The study sample comprised outpatients from the SMHC who attended clinical diagnostic interviews. Participants were aged 12 to 80 years and were fluent in Mandarin. Informed consent to participate in the study was obtained from all participants or their legal guardians, as appropriate. All diagnoses were established using the Chinese version of WHO International Classification of Diseases, Tenth Revision (ICD-10)24. The study protocol was approved by the Ethics Committee of the SMHC institutional review board (IRB) to ensure compliance with ethical research standards. Specifically, the recording setup consisted of a microphone placed between the psychiatrist and the participant, connected to a computer. At the beginning of each interview, participants were asked to read a standardized 30-second text passage, followed by the standard diagnostic procedure. All clinical information was documented in the EMR system by the psychiatrists. To protect the privacy of participants, all audio recordings and associated meta-information underwent a thorough manual de-identification process.

Feature extraction

We extracted a comprehensive clinical entity set to cover the intermediate features that assist psychiatrists in the diagnosis and assessment process: clinical observations and standardized assessment scales, which we designate as clinical-related and assessment-related feature sets. A clinical entity, in the context of our pipeline, is a structured representation of a psychiatric symptom or construct, developed from both clinical observations and standardized assessment scales. It encompasses key terms, expressions, and severity indicators related to specific diagnostic features, and serves as a unified unit for symptom detection and classification in our system. As compensation, we measured the linguistic usage and acoustic characteristics and form as individual feature sets. In the following paragraphs, we will introduce how we build and extract these feature sets in detail.
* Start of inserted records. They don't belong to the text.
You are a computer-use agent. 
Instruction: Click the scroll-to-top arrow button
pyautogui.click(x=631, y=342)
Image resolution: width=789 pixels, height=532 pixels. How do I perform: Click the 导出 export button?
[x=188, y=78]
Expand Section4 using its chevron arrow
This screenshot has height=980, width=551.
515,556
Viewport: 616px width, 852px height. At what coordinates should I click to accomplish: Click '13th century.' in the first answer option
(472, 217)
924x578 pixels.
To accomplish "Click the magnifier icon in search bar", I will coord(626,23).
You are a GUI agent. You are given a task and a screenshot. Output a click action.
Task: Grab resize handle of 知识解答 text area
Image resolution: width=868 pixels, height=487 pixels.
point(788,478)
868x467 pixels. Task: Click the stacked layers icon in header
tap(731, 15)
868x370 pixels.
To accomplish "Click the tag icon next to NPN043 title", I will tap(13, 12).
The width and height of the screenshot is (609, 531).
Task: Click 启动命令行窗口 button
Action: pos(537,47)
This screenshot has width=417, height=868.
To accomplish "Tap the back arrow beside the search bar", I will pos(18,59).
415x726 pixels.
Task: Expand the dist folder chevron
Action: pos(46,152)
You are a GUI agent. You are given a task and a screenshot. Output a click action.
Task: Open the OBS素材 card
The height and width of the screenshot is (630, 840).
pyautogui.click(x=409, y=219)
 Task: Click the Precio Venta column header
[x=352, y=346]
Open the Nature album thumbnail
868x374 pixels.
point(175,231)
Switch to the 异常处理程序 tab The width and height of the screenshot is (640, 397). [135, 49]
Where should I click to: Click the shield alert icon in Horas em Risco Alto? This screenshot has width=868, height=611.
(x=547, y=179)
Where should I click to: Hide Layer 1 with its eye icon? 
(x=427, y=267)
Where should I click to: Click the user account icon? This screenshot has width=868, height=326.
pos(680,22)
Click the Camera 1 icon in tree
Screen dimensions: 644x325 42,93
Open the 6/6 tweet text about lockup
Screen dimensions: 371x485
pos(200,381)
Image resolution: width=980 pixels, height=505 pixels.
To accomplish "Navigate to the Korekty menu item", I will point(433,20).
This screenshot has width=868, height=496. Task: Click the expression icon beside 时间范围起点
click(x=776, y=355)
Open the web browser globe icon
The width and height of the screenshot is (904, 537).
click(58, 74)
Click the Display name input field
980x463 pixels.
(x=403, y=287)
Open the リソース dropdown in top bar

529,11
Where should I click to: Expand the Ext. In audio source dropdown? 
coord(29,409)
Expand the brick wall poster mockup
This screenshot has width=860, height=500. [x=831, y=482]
The clinical-related feature set encompasses essential depression and anxiety indicators extracted from EMRs with comprehensive descriptions (shown in Supplementary Table 1). This feature set was developed through a collaborative approach involving both psychiatrists and LLM analysis. Firstly, the process began with extracting 218 clinical entities from three sections in the EMR system: chief complaint, personal medical history, and psychiatric examination. These entities represent predefined features within the documentation framework of the SMHC EMR system based on psychiatric diagnostic systems, textbooks, and experts’ opinions. Then, we included a supplementary of 44 additional symptoms identified through clinical expertise and diagnostic criteria (e.g., DSM-5 and ICD-10) suggested by psychiatrists. We then utilized the Gemini 1.5 Pro8 to generate descriptions for all clinical entities, using the Chinese version of the DSM-5 guidance25 as a reference, leveraging the model’s strong extended context window capability. Through iterative psychiatric review, redundant and irrelevant items specific to depression and anxiety were eliminated, resulting in a refined set of 138 validated clinical-related features.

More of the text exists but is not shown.